Industria: produzione -0,6% a maggio, primo calo 2016 

(UNC) - Significativo il divario tra beni di consumo durevoli e non durevoli
 
Secondo i dati resi noti oggi dall'Istat, la produzione industriale frena a maggio e registra il primo calo tendenziale dall'inizio del 2016, -0,6%.

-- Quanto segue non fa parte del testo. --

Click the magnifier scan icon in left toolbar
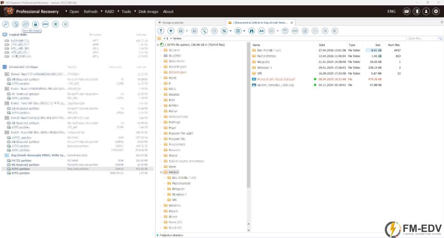This screenshot has width=444, height=238. (6, 24)
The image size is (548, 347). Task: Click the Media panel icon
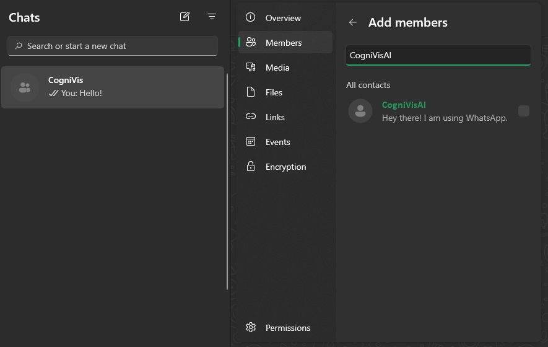251,68
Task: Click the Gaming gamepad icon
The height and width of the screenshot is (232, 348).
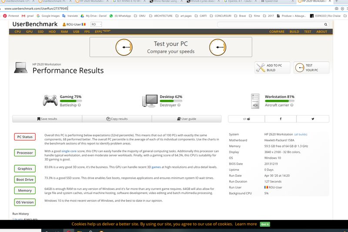Action: coord(50,101)
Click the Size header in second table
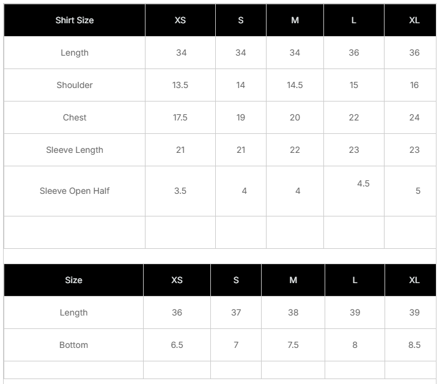The image size is (442, 384). pyautogui.click(x=73, y=280)
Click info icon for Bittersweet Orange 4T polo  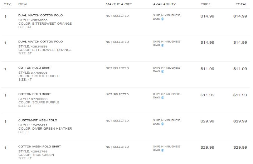(163, 19)
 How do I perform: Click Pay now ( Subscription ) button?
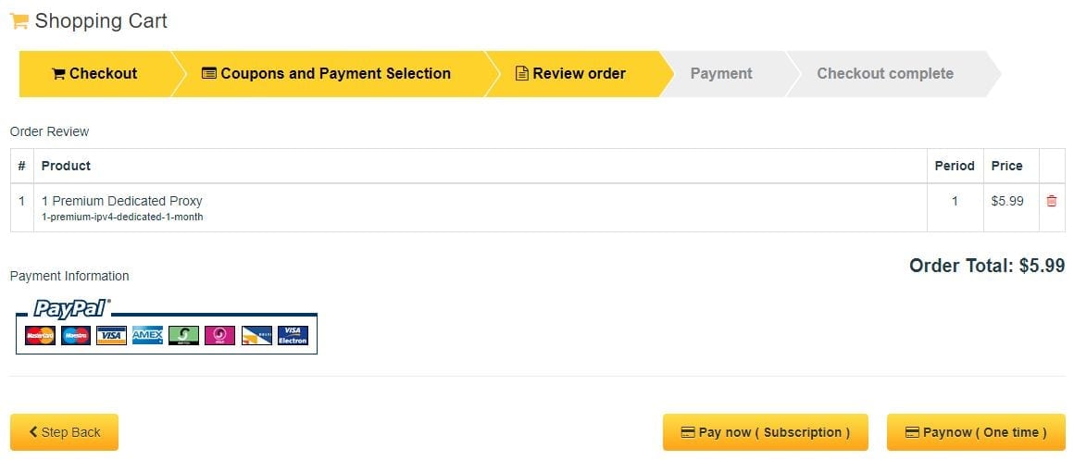765,432
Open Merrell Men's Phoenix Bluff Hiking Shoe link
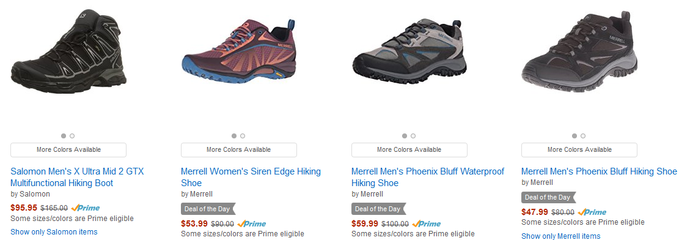This screenshot has width=679, height=240. pyautogui.click(x=599, y=171)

"E' significativo il divario che c'è tra l'aumento dei beni di consumo durevoli, che registrano un +1,4% nei dati corretti per gli effetti di calendario ed i beni di consumo non durevoli, che scendono dell'1,1%. Dimostra che solo le famiglie più abbienti sono tornate ad acquistare, ma solo perché dopo 8 anni di mancati acquisti, dal 2007 al 2014, c'è la necessità di rinnovare il parco dei beni durevoli, come auto ed elettrodomestici, fortemente deterioratisi nel corso della crisi. Insomma i beni durevoli sono giunti alla fine del loro ciclo di vita e si è ora giunti al periodo naturale di sostituzione. Per la maggioranza degli italiani, invece, i consumi scendono, la crisi prosegue e non si vede la luce alla fine del tunnel. Fino a che le famiglie non torneranno a consumare, la produzione non potrà salire. Ecco perché urge una riforma fiscale" commenta Massimiliano Dona, Segretario dell'Unione Nazionale Consumatori.